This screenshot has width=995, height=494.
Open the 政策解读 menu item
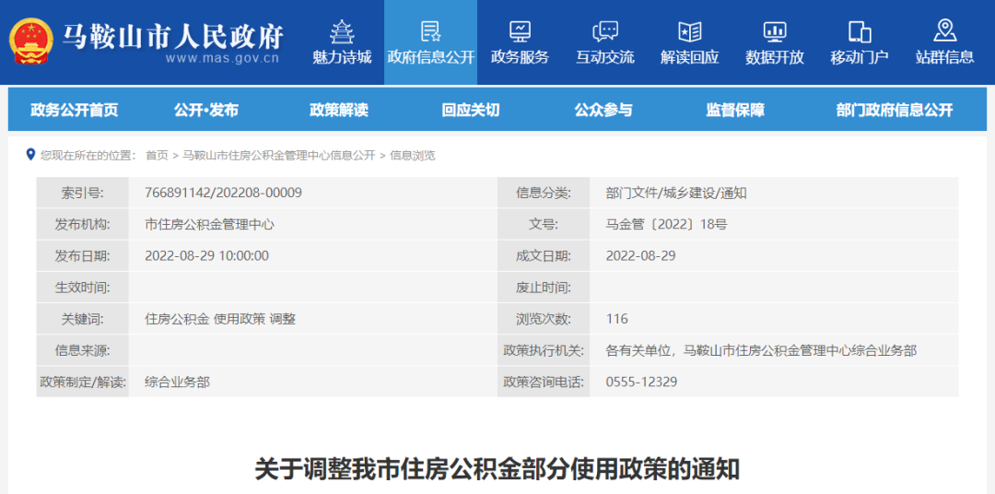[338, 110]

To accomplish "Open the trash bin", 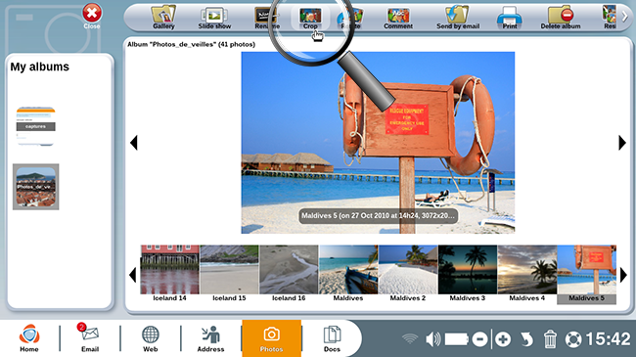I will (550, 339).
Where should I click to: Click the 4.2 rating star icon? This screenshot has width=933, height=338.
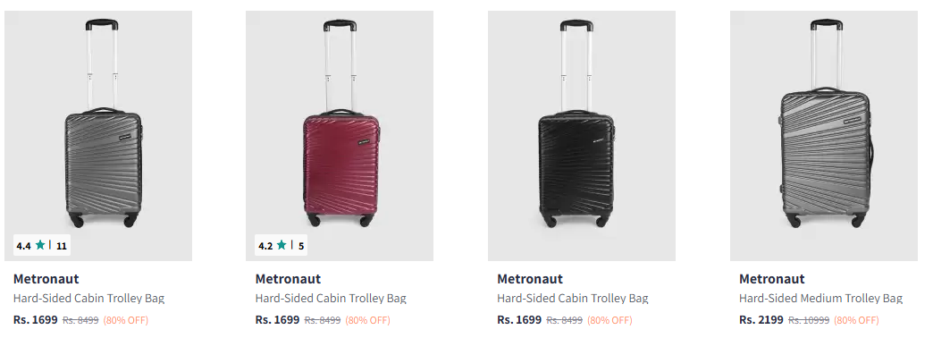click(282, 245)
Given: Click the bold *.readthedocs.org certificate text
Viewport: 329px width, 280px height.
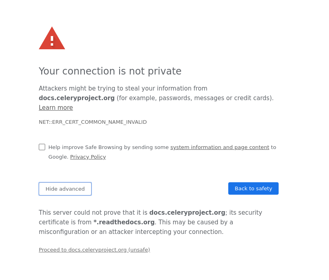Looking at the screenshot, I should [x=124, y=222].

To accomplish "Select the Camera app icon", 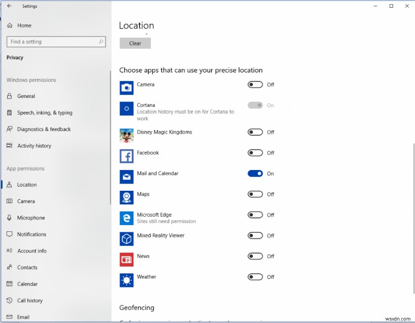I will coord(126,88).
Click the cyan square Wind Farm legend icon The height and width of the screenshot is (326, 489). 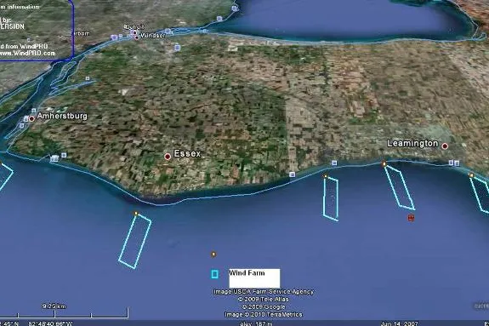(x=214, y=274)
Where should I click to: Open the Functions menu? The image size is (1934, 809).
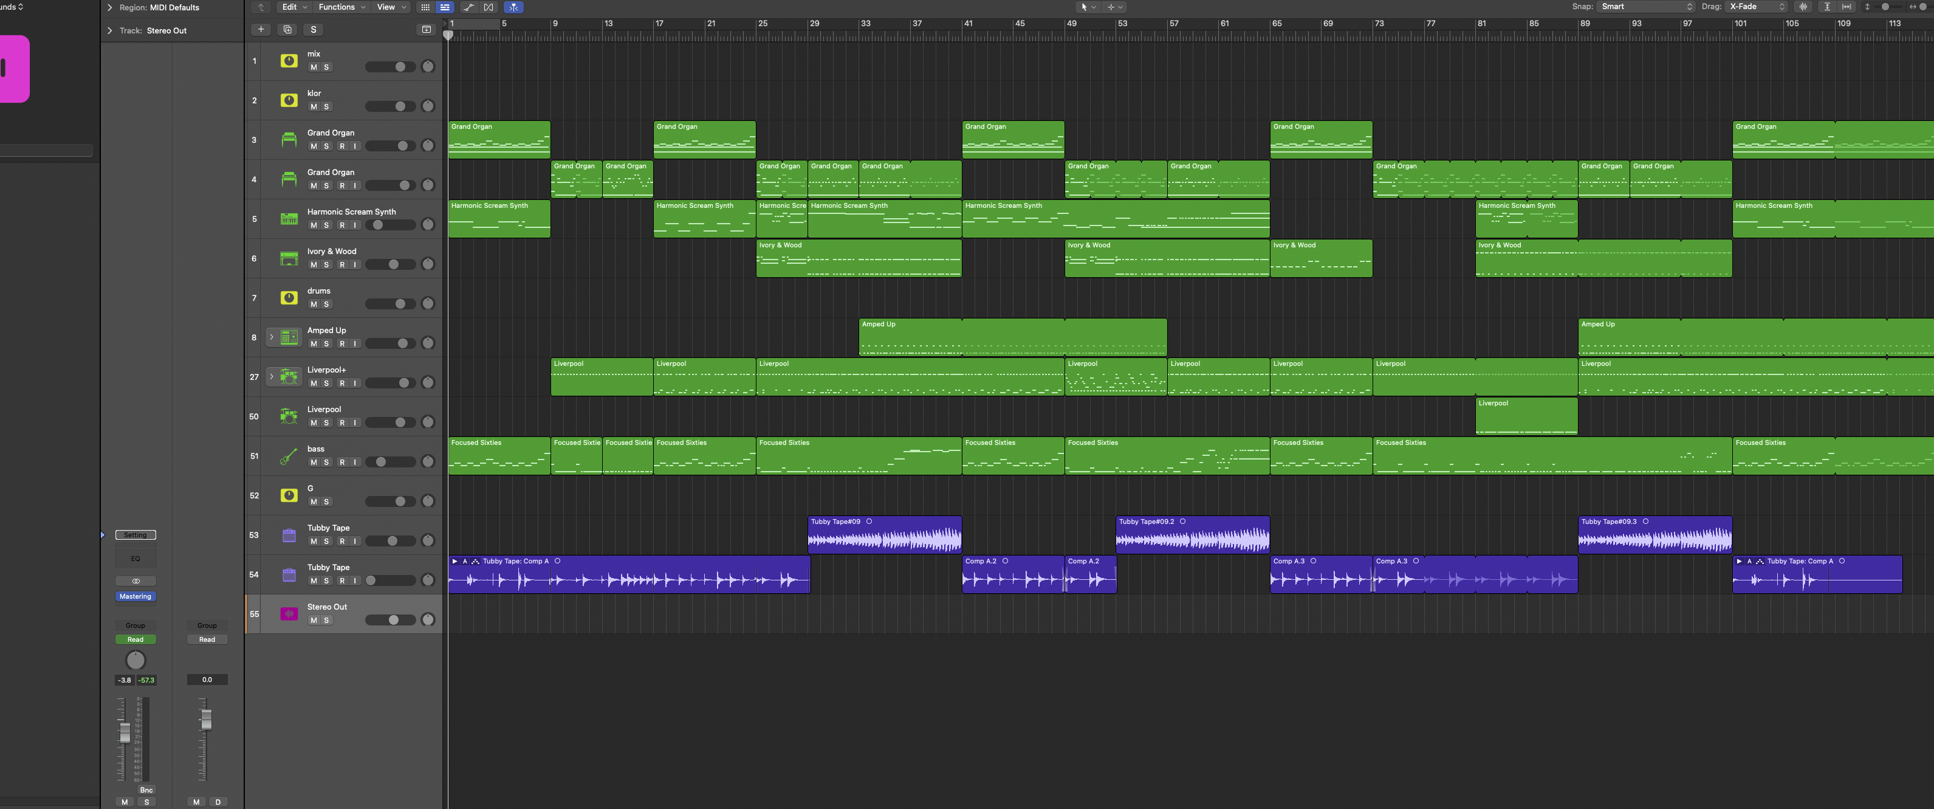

******************************

— Exercise description —
Count the lines in the entries above that contain the string "Where". Case counts. Reply with the number alone.

— Full response —
2